§ **Records for locating the described items**
================
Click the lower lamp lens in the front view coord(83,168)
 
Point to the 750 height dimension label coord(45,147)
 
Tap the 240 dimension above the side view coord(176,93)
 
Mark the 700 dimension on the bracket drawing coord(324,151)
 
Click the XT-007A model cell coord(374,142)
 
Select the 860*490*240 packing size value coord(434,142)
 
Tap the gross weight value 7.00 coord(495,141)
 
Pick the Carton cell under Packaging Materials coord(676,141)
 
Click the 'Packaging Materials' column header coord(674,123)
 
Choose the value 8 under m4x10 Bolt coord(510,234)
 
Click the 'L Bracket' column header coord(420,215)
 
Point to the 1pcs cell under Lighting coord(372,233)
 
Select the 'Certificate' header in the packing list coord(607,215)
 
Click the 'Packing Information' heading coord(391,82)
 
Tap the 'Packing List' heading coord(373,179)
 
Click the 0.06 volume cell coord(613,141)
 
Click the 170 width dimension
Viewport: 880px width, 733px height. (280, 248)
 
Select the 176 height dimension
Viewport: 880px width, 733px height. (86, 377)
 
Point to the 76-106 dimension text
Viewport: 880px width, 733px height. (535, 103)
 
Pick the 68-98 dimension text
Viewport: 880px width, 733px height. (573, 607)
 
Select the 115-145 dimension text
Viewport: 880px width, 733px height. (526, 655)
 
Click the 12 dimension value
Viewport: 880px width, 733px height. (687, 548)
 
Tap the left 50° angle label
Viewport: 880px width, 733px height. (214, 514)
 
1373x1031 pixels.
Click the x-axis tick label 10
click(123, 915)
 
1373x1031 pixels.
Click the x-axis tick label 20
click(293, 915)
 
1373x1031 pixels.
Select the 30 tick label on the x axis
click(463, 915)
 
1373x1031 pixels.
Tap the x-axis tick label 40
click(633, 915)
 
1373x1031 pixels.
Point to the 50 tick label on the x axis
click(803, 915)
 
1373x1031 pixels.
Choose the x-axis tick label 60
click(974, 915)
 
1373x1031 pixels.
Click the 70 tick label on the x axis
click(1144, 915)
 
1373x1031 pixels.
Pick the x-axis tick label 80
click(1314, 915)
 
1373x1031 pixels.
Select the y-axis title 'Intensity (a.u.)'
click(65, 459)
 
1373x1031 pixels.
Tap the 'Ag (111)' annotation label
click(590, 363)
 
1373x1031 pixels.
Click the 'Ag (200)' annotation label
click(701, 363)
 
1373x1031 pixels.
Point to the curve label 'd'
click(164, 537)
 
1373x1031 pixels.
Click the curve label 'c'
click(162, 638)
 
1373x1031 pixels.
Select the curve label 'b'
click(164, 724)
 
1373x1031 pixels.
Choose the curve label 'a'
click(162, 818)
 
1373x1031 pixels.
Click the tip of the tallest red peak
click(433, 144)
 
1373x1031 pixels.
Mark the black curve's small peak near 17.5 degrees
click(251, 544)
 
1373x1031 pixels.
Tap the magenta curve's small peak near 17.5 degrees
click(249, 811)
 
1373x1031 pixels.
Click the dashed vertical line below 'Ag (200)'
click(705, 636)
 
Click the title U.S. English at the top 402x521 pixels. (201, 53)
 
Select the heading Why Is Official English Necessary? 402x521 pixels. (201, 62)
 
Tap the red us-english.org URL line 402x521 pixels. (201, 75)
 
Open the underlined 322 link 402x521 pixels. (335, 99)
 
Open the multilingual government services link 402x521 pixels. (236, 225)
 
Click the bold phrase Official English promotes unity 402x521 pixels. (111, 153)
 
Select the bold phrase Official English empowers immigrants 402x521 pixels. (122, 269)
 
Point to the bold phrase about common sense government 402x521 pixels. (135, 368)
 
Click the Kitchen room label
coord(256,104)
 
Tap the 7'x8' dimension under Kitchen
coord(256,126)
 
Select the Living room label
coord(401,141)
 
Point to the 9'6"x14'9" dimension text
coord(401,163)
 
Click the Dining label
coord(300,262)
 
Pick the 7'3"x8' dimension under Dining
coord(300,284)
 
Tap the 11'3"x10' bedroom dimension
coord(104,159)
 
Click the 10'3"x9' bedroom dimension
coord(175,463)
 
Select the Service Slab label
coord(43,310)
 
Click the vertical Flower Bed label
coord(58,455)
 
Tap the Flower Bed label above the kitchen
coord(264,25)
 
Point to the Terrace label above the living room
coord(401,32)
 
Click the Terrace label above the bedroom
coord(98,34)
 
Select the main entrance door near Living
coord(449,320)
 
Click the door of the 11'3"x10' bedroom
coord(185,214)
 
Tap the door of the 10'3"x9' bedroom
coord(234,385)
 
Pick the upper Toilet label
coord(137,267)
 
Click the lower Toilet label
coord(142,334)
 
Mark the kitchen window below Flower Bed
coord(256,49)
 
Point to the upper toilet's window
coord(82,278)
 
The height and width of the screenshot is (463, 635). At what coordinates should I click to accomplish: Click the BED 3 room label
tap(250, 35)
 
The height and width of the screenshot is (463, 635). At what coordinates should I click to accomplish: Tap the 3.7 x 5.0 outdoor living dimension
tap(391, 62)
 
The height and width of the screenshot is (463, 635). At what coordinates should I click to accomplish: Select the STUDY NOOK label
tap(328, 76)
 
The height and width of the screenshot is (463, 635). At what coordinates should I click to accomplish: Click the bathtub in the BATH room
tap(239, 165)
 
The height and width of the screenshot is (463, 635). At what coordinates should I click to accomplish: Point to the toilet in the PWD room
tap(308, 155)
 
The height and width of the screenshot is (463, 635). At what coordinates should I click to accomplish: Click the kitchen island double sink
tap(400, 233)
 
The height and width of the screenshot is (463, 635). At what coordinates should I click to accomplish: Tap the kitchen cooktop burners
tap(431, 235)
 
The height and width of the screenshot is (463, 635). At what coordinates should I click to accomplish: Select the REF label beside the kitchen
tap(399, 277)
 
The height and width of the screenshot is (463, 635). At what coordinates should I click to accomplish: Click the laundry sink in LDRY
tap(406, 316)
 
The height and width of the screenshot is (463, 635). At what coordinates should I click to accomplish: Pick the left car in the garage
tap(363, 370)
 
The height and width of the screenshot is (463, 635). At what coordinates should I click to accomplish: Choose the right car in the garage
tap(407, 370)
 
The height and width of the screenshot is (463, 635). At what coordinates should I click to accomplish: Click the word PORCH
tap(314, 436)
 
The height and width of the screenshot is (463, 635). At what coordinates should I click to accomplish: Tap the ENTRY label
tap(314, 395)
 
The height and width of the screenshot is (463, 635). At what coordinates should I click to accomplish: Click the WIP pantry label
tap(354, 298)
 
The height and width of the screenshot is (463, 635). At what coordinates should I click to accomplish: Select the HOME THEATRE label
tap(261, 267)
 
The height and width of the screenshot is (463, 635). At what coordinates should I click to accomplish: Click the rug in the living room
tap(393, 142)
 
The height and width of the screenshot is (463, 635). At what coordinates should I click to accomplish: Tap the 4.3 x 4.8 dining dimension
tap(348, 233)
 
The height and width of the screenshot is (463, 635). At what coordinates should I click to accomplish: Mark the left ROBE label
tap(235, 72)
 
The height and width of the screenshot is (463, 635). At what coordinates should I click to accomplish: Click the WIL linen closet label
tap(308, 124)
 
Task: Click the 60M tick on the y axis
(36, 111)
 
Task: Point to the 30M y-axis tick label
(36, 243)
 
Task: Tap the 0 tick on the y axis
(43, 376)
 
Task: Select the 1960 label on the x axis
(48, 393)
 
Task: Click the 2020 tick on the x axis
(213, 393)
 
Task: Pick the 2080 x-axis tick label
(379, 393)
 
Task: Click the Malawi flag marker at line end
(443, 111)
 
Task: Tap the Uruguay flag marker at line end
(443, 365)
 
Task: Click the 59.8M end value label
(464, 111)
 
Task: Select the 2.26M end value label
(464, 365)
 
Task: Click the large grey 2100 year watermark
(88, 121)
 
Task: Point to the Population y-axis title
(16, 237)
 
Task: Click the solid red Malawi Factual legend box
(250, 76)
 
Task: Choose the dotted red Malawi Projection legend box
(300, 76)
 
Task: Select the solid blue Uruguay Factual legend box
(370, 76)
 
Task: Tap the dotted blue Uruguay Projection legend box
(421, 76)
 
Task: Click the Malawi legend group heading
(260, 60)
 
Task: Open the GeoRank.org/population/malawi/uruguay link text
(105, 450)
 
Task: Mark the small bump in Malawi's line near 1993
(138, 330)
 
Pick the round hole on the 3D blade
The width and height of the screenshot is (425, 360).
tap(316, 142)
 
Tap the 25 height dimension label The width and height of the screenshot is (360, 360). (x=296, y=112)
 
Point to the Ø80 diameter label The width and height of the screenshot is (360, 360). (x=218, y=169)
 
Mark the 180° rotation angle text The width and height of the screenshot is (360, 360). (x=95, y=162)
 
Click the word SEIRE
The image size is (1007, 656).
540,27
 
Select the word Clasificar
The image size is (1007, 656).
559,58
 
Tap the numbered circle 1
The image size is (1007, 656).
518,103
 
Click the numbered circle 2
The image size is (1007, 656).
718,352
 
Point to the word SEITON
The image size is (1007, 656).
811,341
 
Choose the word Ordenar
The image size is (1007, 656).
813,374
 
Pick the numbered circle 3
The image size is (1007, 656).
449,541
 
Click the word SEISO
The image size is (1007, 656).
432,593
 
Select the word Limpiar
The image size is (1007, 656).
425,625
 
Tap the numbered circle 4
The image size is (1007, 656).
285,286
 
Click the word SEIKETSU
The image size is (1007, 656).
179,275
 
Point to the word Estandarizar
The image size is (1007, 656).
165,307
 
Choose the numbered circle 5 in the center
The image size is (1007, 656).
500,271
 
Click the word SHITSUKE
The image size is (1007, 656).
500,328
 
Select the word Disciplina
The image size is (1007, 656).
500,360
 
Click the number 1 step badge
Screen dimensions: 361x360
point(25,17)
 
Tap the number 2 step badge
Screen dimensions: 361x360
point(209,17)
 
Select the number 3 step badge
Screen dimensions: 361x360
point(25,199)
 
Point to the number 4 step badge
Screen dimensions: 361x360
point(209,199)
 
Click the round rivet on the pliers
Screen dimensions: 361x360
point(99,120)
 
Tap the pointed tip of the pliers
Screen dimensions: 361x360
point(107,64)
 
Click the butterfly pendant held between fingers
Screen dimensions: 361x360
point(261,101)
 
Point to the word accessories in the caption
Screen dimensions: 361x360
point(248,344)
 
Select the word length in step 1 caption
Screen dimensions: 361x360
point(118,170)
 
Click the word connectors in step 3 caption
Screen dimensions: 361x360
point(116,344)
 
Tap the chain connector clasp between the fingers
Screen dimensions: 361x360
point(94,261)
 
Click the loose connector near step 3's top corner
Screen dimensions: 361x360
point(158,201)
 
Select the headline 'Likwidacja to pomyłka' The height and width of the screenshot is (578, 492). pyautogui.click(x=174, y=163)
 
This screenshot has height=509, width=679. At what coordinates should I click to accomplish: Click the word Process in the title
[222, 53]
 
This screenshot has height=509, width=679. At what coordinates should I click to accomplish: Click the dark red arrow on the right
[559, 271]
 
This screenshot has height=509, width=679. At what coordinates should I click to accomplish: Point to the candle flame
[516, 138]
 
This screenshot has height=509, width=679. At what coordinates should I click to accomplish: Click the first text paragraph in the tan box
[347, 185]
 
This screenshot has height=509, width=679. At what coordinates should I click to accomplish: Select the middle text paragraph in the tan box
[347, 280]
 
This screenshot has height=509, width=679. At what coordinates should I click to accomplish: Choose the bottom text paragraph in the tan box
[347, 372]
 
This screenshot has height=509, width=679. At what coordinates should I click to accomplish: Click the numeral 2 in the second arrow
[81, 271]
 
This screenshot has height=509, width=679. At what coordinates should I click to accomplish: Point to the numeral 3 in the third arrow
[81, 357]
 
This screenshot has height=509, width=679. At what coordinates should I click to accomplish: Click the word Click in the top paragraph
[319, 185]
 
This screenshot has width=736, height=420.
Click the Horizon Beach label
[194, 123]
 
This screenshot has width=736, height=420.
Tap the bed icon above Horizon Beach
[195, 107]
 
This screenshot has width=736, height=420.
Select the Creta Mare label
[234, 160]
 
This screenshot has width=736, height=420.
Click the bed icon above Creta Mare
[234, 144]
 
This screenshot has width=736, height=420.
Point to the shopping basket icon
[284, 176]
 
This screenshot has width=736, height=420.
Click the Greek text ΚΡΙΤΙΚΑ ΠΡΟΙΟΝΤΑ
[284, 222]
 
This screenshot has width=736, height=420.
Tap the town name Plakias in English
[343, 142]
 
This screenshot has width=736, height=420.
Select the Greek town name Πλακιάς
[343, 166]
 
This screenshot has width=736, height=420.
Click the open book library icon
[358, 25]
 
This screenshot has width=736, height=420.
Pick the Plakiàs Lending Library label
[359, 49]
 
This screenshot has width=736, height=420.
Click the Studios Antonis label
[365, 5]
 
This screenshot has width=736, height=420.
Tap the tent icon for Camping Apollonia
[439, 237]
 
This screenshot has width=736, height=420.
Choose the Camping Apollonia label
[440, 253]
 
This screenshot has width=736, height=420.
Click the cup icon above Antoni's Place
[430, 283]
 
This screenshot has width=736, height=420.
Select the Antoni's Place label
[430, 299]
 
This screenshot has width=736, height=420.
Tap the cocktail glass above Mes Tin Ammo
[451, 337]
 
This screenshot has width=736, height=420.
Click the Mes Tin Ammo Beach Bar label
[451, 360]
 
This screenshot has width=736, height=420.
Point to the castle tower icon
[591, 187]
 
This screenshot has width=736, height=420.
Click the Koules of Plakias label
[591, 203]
================
§ **TASK REQUIREMENTS**
Write out again, word for word, the lines of the listing from its very first line through the line that contains "Select the 860*490*240", including both of those lines.

§ **SOLUTION FOR THIS PROBLEM**
Click the lower lamp lens in the front view coord(83,168)
 
Point to the 750 height dimension label coord(45,147)
 
Tap the 240 dimension above the side view coord(176,93)
 
Mark the 700 dimension on the bracket drawing coord(324,151)
 
Click the XT-007A model cell coord(374,142)
 
Select the 860*490*240 packing size value coord(434,142)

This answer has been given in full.